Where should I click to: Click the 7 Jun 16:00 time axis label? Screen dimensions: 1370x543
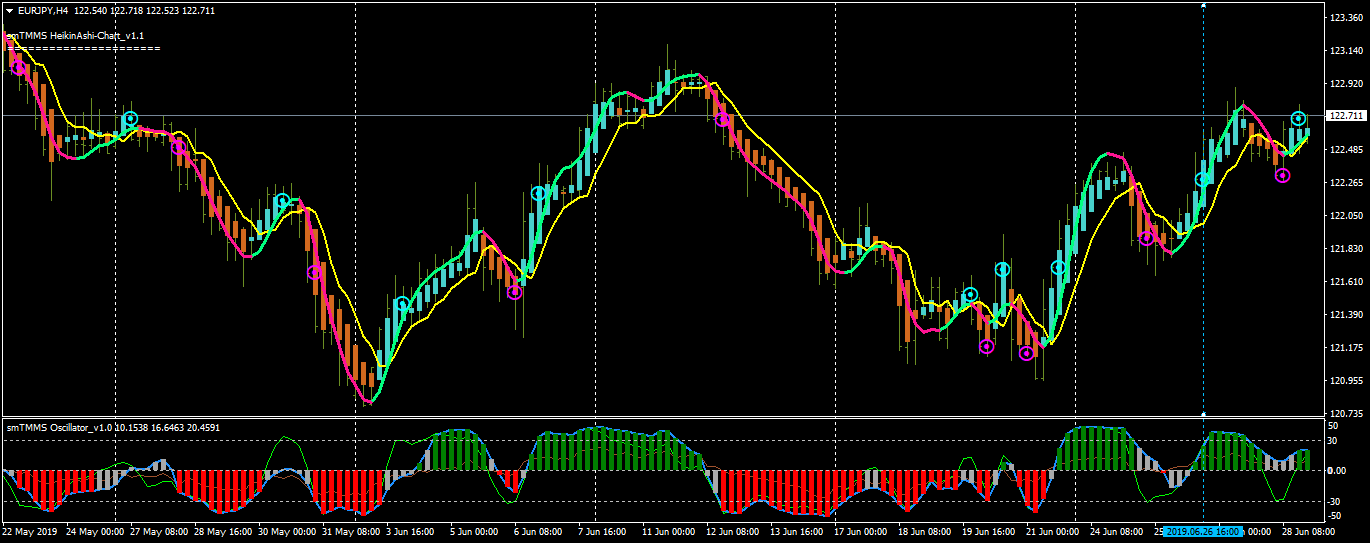pos(599,532)
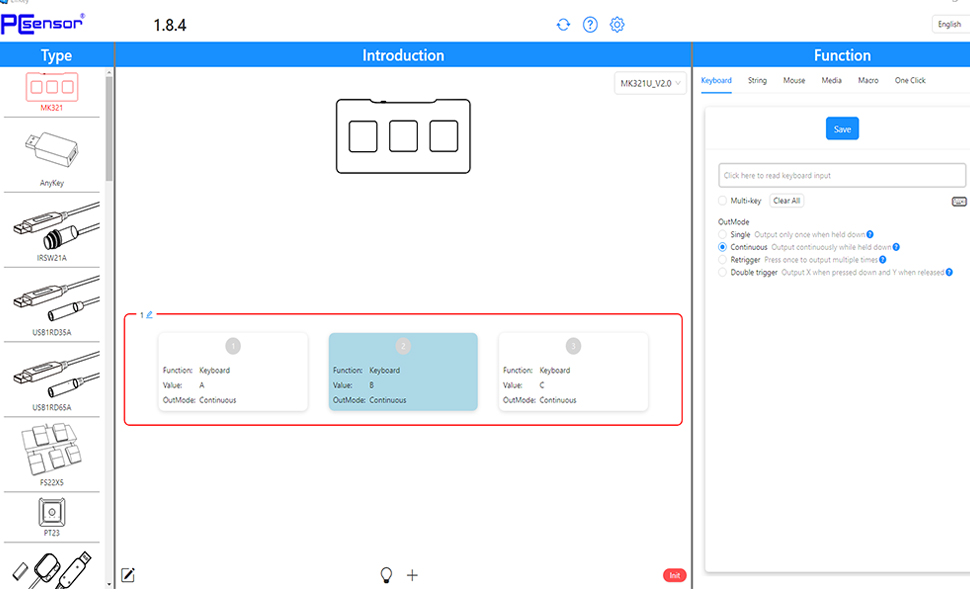
Task: Click the Clear All button
Action: 787,201
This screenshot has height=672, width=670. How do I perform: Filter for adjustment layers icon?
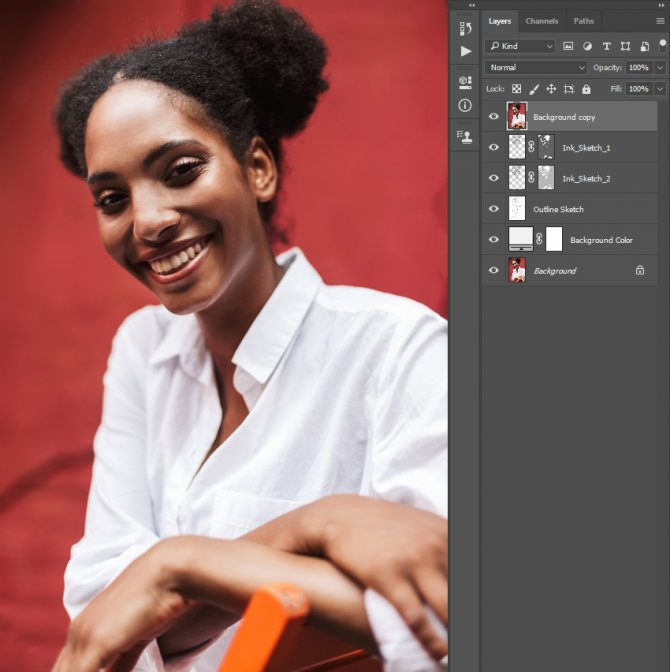tap(587, 46)
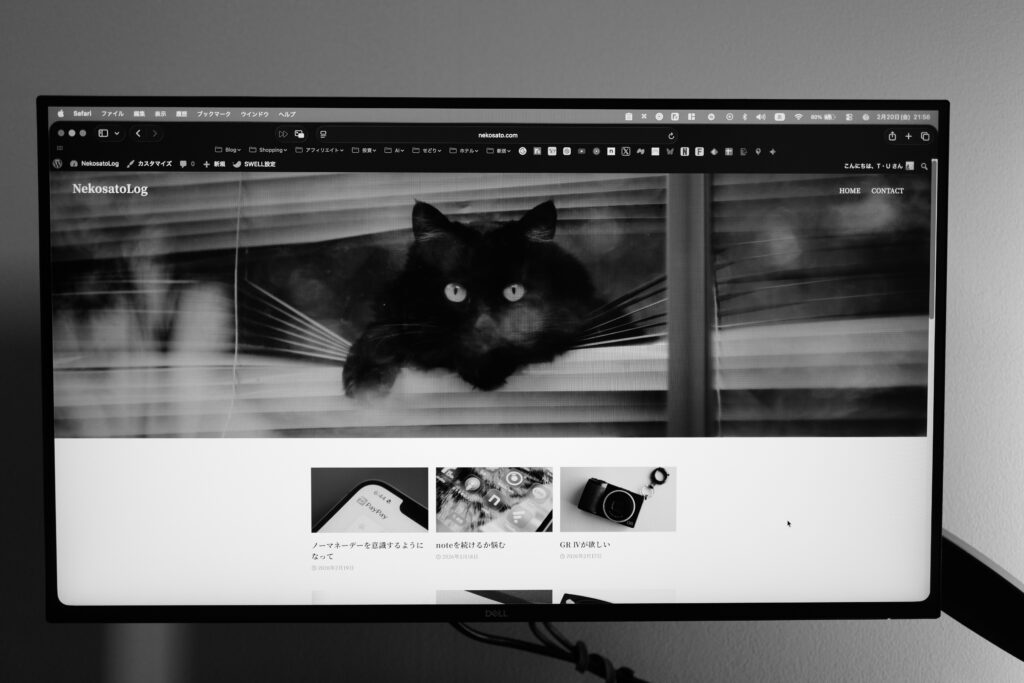Expand the Blog bookmarks folder
This screenshot has height=683, width=1024.
[x=230, y=150]
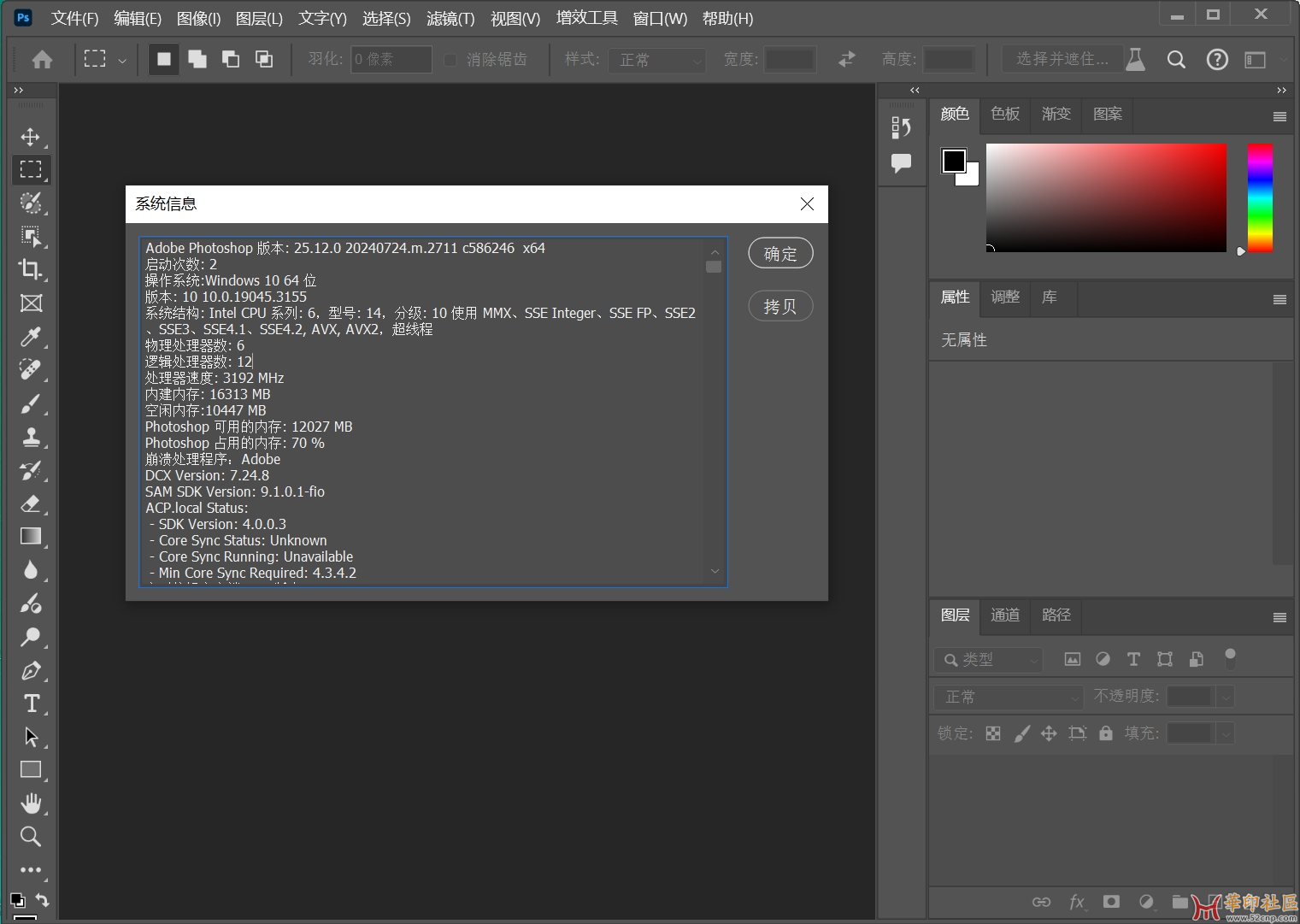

--------------------------------

> EXERCISE REQUIREMENTS: Copy the listing exactly. No images belong in the copy.

> RESULT FOR THIS EXERCISE:
Where should I click to: Click the 7 Jun 16:00 time axis label? Screen dimensions: 1370x543
pos(599,532)
Task: Click the Clear All button
Action: 787,201
This screenshot has height=672, width=670. How do I perform: Filter for adjustment layers icon?
tap(587, 46)
Expand the Blog bookmarks folder
This screenshot has height=683, width=1024.
[x=230, y=150]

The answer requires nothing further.